Small firms - including "microenterprises" and "small and medium enterprises" (SMEs) - play a vital economic role in developing countries. They typically provide half of all jobs. In addition, they foster entrepreneurship and help key sectors adapt to changing market conditions. In light of these benefits, programs promoting small firms have become a cornerstone of economic development policy. Increasingly, however, scholars and policymakers are also exploring the link between small firms and the environment.

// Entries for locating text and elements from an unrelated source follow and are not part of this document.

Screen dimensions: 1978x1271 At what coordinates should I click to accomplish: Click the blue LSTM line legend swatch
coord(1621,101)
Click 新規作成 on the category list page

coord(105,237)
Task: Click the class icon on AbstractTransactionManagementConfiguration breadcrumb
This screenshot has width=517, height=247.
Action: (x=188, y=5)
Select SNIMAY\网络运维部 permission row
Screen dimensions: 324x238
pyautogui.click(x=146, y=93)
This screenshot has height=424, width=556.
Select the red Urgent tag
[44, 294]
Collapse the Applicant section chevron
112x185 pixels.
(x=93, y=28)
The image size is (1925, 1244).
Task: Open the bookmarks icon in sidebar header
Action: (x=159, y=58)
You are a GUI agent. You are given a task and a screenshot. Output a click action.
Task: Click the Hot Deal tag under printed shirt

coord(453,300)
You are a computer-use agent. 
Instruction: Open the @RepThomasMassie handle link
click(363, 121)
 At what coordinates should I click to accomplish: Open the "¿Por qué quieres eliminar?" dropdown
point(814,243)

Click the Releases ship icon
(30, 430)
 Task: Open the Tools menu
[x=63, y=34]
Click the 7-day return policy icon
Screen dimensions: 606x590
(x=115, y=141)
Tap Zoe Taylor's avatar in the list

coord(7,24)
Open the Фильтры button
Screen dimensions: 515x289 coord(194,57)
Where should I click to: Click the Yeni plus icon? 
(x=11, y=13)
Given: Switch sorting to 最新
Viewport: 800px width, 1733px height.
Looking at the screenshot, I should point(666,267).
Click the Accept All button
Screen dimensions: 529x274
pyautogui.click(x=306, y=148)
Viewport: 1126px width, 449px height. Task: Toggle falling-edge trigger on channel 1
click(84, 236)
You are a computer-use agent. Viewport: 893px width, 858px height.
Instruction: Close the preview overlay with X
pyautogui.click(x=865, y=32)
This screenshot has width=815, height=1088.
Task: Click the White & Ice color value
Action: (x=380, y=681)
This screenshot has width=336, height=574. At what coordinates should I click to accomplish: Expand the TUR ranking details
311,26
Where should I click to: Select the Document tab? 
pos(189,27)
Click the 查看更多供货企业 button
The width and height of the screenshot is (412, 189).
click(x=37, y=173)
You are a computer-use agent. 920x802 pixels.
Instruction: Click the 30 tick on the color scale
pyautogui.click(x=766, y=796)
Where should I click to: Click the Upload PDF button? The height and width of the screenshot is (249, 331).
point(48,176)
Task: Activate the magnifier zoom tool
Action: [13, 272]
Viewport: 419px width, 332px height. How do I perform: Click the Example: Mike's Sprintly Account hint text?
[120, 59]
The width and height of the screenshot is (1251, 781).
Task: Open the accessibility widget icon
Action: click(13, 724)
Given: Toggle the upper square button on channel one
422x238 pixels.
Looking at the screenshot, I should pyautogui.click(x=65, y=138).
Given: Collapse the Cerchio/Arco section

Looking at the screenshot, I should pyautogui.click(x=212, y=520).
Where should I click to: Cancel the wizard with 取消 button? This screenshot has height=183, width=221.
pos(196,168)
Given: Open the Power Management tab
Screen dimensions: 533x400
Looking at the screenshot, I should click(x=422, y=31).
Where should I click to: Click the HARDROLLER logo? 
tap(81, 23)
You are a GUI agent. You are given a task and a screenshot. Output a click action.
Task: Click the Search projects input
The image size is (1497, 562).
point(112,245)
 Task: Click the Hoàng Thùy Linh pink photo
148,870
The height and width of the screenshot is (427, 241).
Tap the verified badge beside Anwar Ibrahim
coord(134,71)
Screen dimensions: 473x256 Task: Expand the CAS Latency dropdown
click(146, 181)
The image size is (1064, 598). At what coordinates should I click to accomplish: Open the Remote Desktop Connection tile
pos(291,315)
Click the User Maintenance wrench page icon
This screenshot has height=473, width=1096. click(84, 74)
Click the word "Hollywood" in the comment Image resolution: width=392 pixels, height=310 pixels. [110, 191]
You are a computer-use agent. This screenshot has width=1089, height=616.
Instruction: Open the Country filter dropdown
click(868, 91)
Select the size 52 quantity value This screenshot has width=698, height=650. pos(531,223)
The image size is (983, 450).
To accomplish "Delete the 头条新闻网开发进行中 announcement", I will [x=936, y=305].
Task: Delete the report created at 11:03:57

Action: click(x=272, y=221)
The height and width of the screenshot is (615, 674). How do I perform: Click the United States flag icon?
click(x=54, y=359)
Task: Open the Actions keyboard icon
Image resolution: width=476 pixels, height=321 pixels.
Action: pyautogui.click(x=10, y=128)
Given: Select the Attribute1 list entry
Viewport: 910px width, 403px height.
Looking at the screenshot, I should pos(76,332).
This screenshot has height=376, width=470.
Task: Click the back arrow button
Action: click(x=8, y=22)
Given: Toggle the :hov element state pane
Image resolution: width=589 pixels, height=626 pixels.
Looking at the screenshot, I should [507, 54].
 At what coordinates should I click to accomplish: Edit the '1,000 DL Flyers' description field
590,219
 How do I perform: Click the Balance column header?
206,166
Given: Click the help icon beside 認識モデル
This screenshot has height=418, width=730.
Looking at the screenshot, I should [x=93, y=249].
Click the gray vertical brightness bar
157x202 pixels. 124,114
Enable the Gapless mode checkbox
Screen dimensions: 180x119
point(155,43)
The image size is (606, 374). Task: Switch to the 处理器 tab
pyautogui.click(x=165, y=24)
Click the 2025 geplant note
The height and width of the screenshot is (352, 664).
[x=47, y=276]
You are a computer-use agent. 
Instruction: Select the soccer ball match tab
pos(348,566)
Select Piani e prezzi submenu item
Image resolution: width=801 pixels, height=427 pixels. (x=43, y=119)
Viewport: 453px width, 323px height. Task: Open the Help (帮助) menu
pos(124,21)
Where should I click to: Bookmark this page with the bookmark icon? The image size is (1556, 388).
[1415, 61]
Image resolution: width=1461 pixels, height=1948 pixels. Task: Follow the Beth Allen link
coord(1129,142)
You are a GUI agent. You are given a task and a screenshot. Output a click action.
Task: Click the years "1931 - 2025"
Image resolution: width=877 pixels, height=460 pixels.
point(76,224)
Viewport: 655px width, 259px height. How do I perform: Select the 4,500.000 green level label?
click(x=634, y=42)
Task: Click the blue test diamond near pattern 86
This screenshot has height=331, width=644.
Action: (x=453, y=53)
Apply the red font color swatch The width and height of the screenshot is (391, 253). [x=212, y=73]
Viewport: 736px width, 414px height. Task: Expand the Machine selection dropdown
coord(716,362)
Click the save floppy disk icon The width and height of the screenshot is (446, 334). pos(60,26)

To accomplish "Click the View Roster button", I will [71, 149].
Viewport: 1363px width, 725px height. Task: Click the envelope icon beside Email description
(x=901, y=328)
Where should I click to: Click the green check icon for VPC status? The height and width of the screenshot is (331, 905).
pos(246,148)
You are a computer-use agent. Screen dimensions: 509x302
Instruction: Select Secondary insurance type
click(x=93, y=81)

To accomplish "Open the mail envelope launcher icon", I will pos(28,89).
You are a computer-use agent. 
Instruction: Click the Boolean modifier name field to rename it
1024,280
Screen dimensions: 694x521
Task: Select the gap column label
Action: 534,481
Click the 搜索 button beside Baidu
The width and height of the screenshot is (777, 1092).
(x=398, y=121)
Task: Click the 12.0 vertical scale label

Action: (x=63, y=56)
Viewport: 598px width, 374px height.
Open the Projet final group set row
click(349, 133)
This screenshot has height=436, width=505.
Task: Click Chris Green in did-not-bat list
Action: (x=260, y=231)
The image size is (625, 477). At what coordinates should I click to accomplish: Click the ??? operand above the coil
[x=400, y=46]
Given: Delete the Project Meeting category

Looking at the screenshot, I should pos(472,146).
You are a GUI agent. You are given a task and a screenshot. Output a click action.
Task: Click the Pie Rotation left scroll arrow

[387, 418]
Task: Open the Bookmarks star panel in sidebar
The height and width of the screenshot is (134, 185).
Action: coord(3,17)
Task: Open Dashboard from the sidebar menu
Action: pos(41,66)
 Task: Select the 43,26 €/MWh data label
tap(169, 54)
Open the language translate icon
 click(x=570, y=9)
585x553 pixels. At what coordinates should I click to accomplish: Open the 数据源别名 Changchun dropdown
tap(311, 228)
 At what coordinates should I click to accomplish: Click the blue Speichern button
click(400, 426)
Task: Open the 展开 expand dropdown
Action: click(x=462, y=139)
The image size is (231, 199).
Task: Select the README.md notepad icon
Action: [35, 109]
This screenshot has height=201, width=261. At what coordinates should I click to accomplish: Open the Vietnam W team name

The first compendium of research and policy analysis on this topic, this book is organized around three questions: how important is small firm pollution? Will forcing small firms to comply with environmental regulations exacerbate unemployment and poverty? And, what policy options are available to control small firm pollution? Eleven case studies from China, Ecuador, Honduras, India, Malaysia, and Mexico address these questions. They compare the environmental damages caused by small firms and large ones. They explore the positive and negative economic consequences of pollution control strategies focusing on small firms, the administrative challenges of regulating thousands of firms that are often unregistered and unknown to the government, and they describe innovative approaches for persuading small firms to implement effective pollution controls.
Highly readable, "Small Firms and the Environment in Developing Countries" is a valuable text for courses in development policy and economics that have an environmental component or focus. It will also prove of interest to development workers, policymakers in developing countries, and students and scholars of environmental policy and law.